**Text under study:**
################
This patient had no overt evidence of ischemia (no chest pain, ischemic ECG, or imaging changes) so the troponin elevation was most likely a non-MI troponin elevation secondary to acute on chronic systolic heart failure (in which the mechanism of troponin elevation is left ventricular chamber stretch from volume overload, and not demand ischemia). Generally, it is uncommon for a heart failure exacerbation to cause a type 2 MI.
Why is it so important to get this diagnosis right?
Misdiagnosing an MI when the patient does not have one can have multiple downstream repercussions. Because it stays on their medical record, it impacts their ability to get insurance and their premium costs. We expose patients to additional medications (e.g. dual antiplatelet therapy, statins), which can have adverse effects. As a result, it is very important to classify the etiology of the troponin elevation and treat accordingly.
Finally, when we incorrectly label a patient as having an MI, this can impact billing and reimbursement, DRG denials, insurance premiums, and quality metrics for both the hospital and the physicians. Hospitals’ 30-day readmission rates for AMI will suffer and quality metrics can be significantly impacted. We must be diligent and as precise as possible with our diagnoses and documentation to ensure the maximum benefit for our patients and our health care system.
################
**Required work:**
- 1) List each item that, according to the passage on troponin elevation, an incorrect MI label can impact for both the hospital and the physicians.
- 2) In the passage on troponin elevation, what is the mechanism of troponin elevation in acute on chronic systolic heart failure?
- 3) Pick up the passage on troponin elevation from its last sentence and continue it.
The rows below are separate material, unrelated to the passage on troponin elevation.

**Stored records:**
################
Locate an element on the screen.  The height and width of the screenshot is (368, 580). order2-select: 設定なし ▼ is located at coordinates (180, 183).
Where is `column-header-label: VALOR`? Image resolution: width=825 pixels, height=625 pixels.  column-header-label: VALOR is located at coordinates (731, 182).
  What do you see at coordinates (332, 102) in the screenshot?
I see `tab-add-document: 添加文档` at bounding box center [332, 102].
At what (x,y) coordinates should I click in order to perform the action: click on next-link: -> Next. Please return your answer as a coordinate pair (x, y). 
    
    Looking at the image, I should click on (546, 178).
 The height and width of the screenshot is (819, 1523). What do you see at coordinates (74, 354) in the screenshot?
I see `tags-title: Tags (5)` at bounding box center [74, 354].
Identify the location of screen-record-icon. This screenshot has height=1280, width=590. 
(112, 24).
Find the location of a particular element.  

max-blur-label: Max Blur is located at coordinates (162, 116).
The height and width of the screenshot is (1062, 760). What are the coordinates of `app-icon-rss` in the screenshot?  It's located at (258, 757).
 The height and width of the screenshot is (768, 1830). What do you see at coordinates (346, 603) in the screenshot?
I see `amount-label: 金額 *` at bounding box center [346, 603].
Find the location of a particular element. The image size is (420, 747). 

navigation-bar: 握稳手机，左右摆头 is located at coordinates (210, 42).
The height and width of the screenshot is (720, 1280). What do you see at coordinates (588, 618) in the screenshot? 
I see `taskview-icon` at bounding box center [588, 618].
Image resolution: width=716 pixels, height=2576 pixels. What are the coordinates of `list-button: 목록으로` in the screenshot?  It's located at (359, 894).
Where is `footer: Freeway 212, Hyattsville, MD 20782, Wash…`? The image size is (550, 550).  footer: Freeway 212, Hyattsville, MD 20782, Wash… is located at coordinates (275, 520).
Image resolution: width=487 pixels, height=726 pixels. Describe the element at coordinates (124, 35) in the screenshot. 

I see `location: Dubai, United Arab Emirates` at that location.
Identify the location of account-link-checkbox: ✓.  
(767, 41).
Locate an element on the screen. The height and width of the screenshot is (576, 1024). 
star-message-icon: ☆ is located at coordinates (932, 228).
################
**Written responses:**
- 1)
- Billing and reimbursement
- DRG denials
- Insurance premiums
- Quality metrics

- 2) Left ventricular chamber stretch from volume overload, not demand ischemia.

- 3)
Dr. Nave is assistant professor of medicine in the division of hospital medicine at Emory University, Atlanta. Dr. Goyal is associate professor of medicine (cardiology), at Emory University, and chief quality officer, Emory Heart and Vascular Center, Emory Healthcare. He is also codirector of nuclear cardiology at Emory University Hospital.
Key points
- A diagnosis of a type 1 MI is supported by evidence or strong suspicion of acute coronary artery thrombus or plaque rupture/erosion.
- A very high troponin level alone is not diagnostic for a type 1 or type 2 MI. It has to be contextualized with the patient’s presentation and other supporting findings.
- Type 2 MI is a mismatch between myocardial oxygen supply and demand unrelated to acute coronary thrombosis or plaque rupture triggered by an abrupt increase in myocardial oxygen demand, drop in myocardial blood supply, or both. Type 2 MI should be documented along with its underlying cause.
- To diagnose an MI (either type 1 or type 2 MI), in addition to the troponin elevation, the patient must have symptoms of acute ischemia, ischemic ECG findings, and/or imaging suggestive of new ischemia.
- An elevated troponin level without new symptoms or ECG/imaging evidence of myocardial ischemia should be documented as a non-MI troponin elevation secondary to an underlying cause.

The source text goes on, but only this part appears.